### **Importing Libraries**

In [None]:
import math
import random
from collections import defaultdict
from typing import List
import numpy as np
import matplotlib.pyplot as plt
import random
from collections import deque
import copy
from Card_and_Deck import *
from GameState import GameState
from Game_and_Player import *
import time

### **MCTS Node Class**

In [None]:
class MCTSNode:
    node_counter = 0
    def __init__(self, game_state, parent=None,move_taken=None,owner=None):
        self.game_state = game_state  # The game state at tho;his node
        self.parent = parent  # Parent node
        self.children = []  # List of child nodes
        self.visits = 1  # Number of times this node has been visited
        self.total_reward = 0  # Total reward (tricks won)
        self.untried_moves = list(self.game_state.get_legal_moves())  # Legal moves from this state
        self.move_taken = move_taken # move that led to this game state
        self.visited_nodes = {}
        self.owner=owner

    def expand(self,move):
          if move not in self.untried_moves:
            print(f"Warning: Move {move} not found in untried_moves!")
            print(f"Current untried_moves: {self.untried_moves}")
            return None


          game_state = self.game_state
          new_game_state = copy.deepcopy(game_state)
          self.untried_moves.remove(move)
          node_owner = self.game_state.players[self.game_state.current_player_index].name
          child_game_state = new_game_state.apply_move(move)

          child_node = MCTSNode(child_game_state, parent=self, move_taken=move,owner= node_owner)
          self.children.append(child_node)

          return child_node


    def simulate(self, game_state,current_name):

          game_state_new = copy.deepcopy(game_state)

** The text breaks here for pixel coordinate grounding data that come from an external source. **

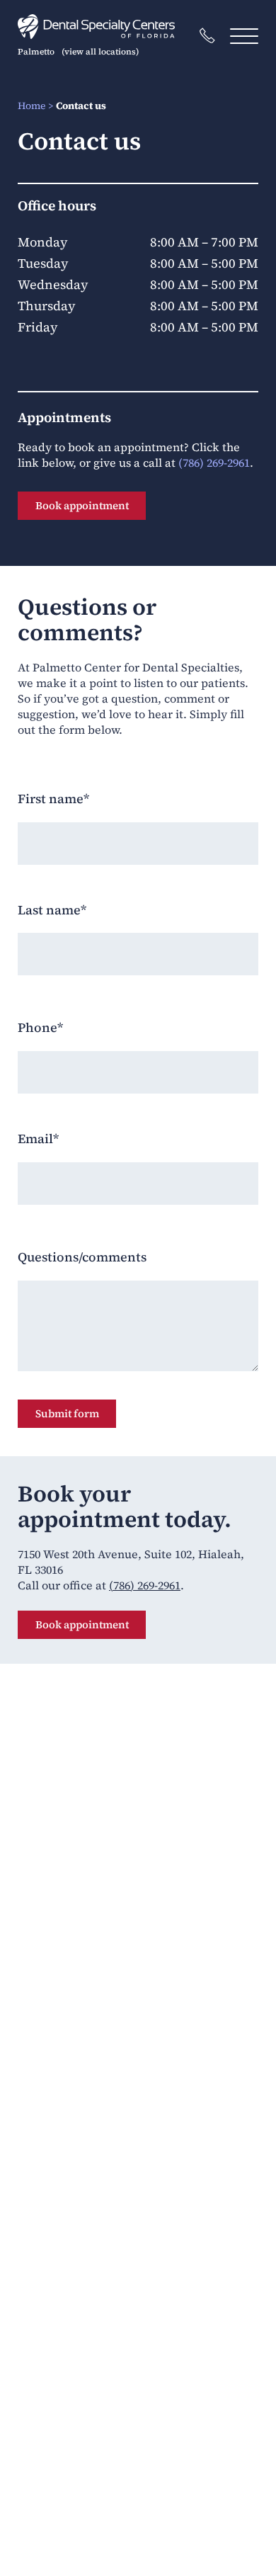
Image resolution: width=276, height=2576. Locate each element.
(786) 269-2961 (214, 462)
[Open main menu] (244, 35)
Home (31, 105)
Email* (38, 1138)
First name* (53, 798)
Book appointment (82, 505)
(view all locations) (100, 51)
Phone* (40, 1027)
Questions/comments (82, 1257)
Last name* (52, 910)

          while not game_state_new.is_terminal():
              legal_moves = game_state_new.get_legal_moves()
              if not legal_moves:
                  break
              move = random.choice(legal_moves)
              game_state_new.apply_move(move)

          rewards = {}

          for player in game_state_new.players:
              player_tricks = game_state_new.tricks_won[player.name]
              rewards[player.name] = player_tricks/10
          return rewards


    def backpropagate(self, rewards):

          self.visits += 1

          if self.owner:
              reward = rewards.get(self.owner, 0)
              self.total_reward += reward

          if self.parent:
              self.parent.backpropagate(rewards)

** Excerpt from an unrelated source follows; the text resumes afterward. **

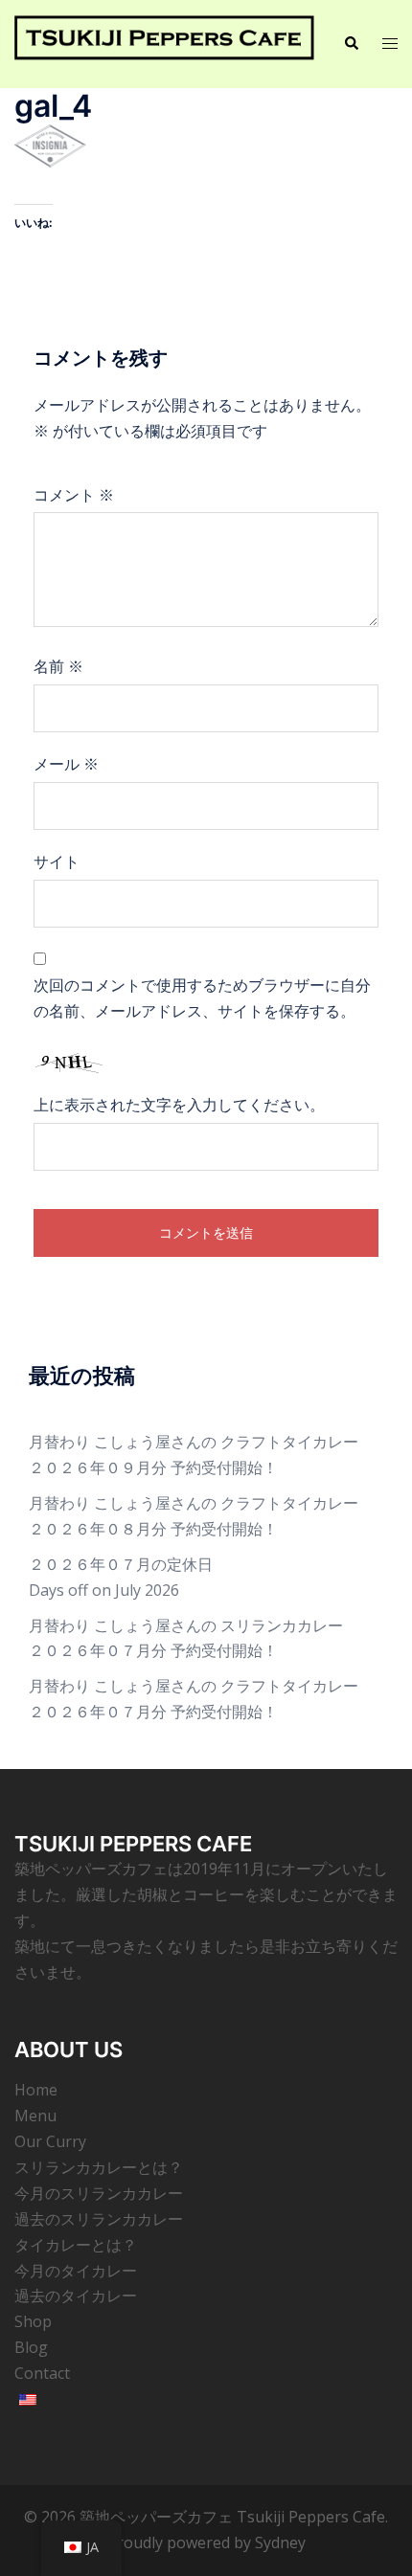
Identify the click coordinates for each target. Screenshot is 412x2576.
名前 (58, 666)
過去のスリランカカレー (98, 2218)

    def ucb1(self,child, c=0.707):

        parent_visits = child.parent.visits

        if child.visits == 0:
            return float("inf")
        ucb_val= (child.total_reward / child.visits) + c * math.sqrt(2*math.log(parent_visits) / child.visits)
        return ucb_val


    def best_child(self, c=4):
        node = self
        if not self.children:
            print("No children found! Returning None.")
            return None
        best = max(node.children, key=lambda child: node.ucb1(child, c))
        return best



    def tree_policy(self, c=1.4):
          current_node = self
          depth = 0
          while not current_node.game_state.is_terminal():
              if current_node.untried_moves:
                  move = random.choice(current_node.untried_moves)
                  return current_node
              else:
                  current_node = current_node.best_child(c)  # v ← BESTCHILD(v, Cp)
                  depth += 1
          return current_node


### **MCTS Search Function**

In [None]:

def mcts_search(root_node, num_simulations=100,c=0.707):

    game_state_new = root_node.game_state


    root = root_node
    current_name = root_node.game_state.players[root_node.game_state.current_player_index].name

    for _ in range(num_simulations):
        node = root
        root.visits += 1

        # Tree Traversal
        node = node.tree_policy(c)


        # Expansion
        if node.untried_moves:
            move = random.choice(node.untried_moves)
            node = node.expand(move)


        # Simulation
        reward = node.simulate(node.game_state,current_name)

        # Backpropagation
        node.backpropagate(reward)

    best_child = max(root_node.children, key=lambda child: child.total_reward / (child.visits + 1e-6))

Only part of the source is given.